How many residents of the capital have been
embarrassed beyond words in front of foreign guests who have turned up
exhausted and dripping at the front door, cursing and asking loudly: “Why did
you tell us you lived in Brussel, not Bruxelles? Were you trying to get rid of
us?”
This surreal multidimensionality extends into
other domains of life. Take Belgium’s highly evolved café culture. There are
bars to suit and serve every kind of social, political, intellectual and sexual
persuasion. Here, beer is not just a beverage. It is a full-bodied statement,
albeit one that can get a little slurred.
In Belgium, you can indulge your diabolic
mischievousness with some devil’s water (aka Duivel). Let rip your suicidal
sense of adventure with a lethal dose of Morte Subide (Sudden Death).
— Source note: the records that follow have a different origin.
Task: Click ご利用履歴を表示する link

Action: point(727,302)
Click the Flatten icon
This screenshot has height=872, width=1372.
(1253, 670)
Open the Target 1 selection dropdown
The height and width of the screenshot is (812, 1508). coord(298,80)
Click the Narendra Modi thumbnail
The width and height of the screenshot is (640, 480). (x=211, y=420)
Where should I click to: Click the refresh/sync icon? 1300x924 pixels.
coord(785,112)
Be a bad
influence on your friends by dangling some Verboden Vrucht (Forbidden Fruit)
under their noses.
Being the bohemian freethinker that I am, I
decided to go with a friend to a fradical student café in Gent (Gand/Ghent) for
a dose of Delirium Tremens (Trembling Delirium).
Dressed in my Malcolm X glasses and Indian
kurta, I stepped into the bar’s dark and smoky interior. Spiky beards, goatees,
dreadlocks, crow’s nests, chrome domes, mullets and spikes were spread out
before my eyes like a multi-coloured hair jungle. Then I saw it.
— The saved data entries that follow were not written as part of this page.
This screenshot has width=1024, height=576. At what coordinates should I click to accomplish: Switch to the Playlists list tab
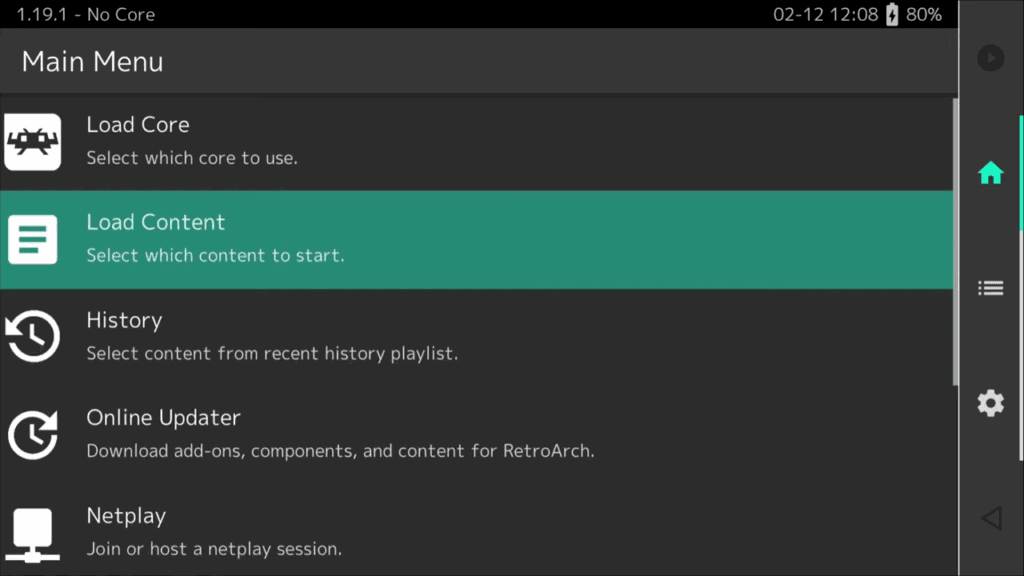990,288
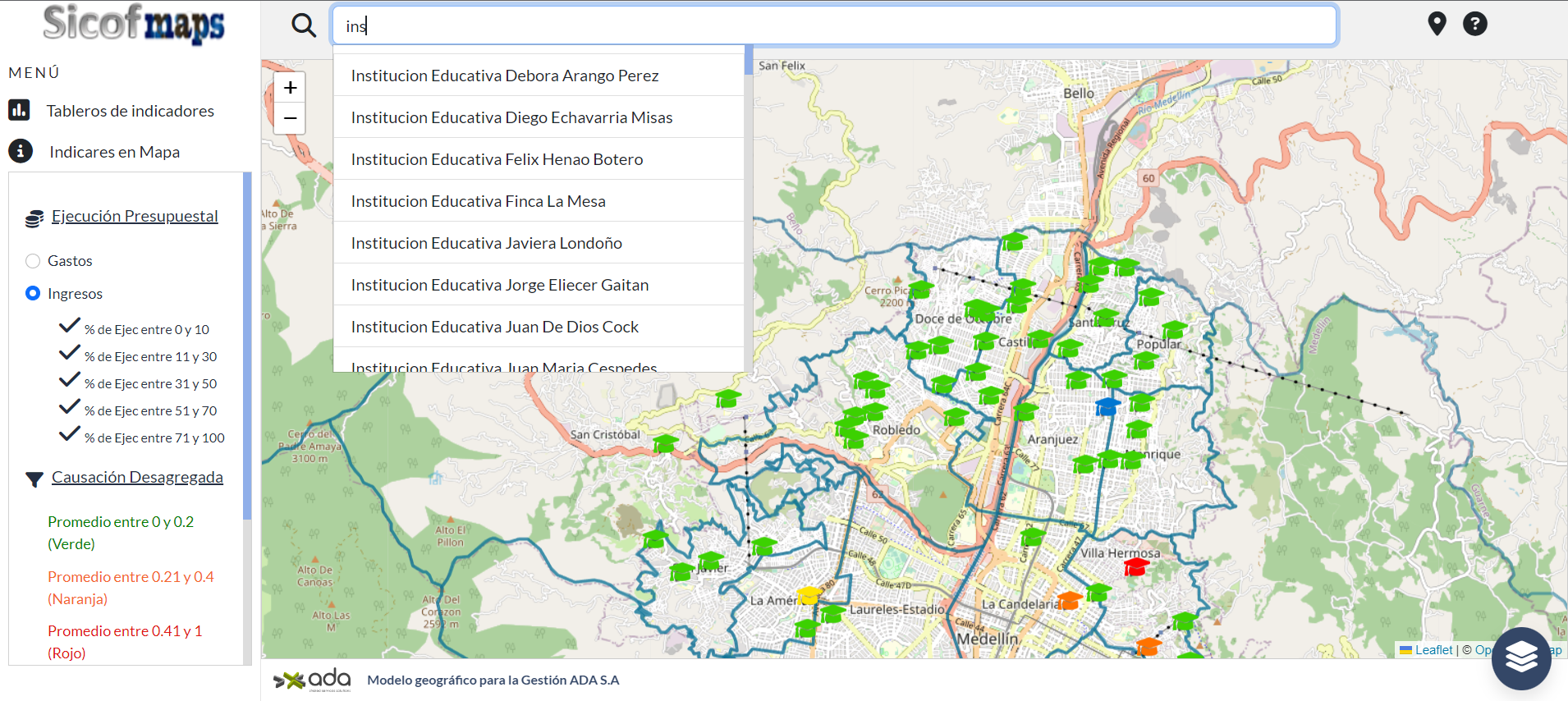
Task: Open the map layers stack button
Action: click(x=1520, y=657)
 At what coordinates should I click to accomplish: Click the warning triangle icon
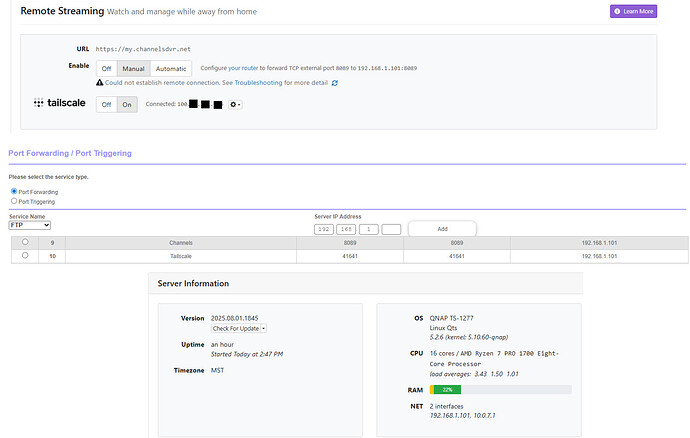pos(100,83)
Embroiled in a heated socio-political debate, a
group of fine young radicals were frantically and calmly knitting various
garments. Hating to be left out, I decided to join in by knitting my brows in
confusion. Missing a stitch, I was forced to start over. One of the students
noticed my bewilderment and invited me over.
Pretty soon, I was enthusiastically debating
the sorry state of affairs in which we lived while knitting my mother a pair of
socks. By the end of the evening, we had the world’s problems pretty much
stitched up!
But then I had to beat a hasty retreat when one
of my companions decided to pose the most difficult question of all: “Hey Pat,
you haven’t told us yet what the X in your name means?”
Ahh, damnation, I’m not ready for this, I
thought as I dashed out into the drizzle and darkness. Daddy, classicist and
champion of humanity, why did you have to burden me with such an oblique and
obscure name? Oh, holier-than-thou father, why must I carry the burden of your
universalist views on my narrow shoulders? Why couldn’t you have just called me
something regular, like Joe? Dear Reader, I wish to share with you the dark
secret of my name, but I must first build up the courage…
By Khaled Diab
This article appeared in the July 2006 issue of
(A)Way magazine.
Episode II – X Pat and the chocolate
factory
ã2006 K. Diab. Unless otherwise stated, all the content on this website
is the copyright of Khaled Diab.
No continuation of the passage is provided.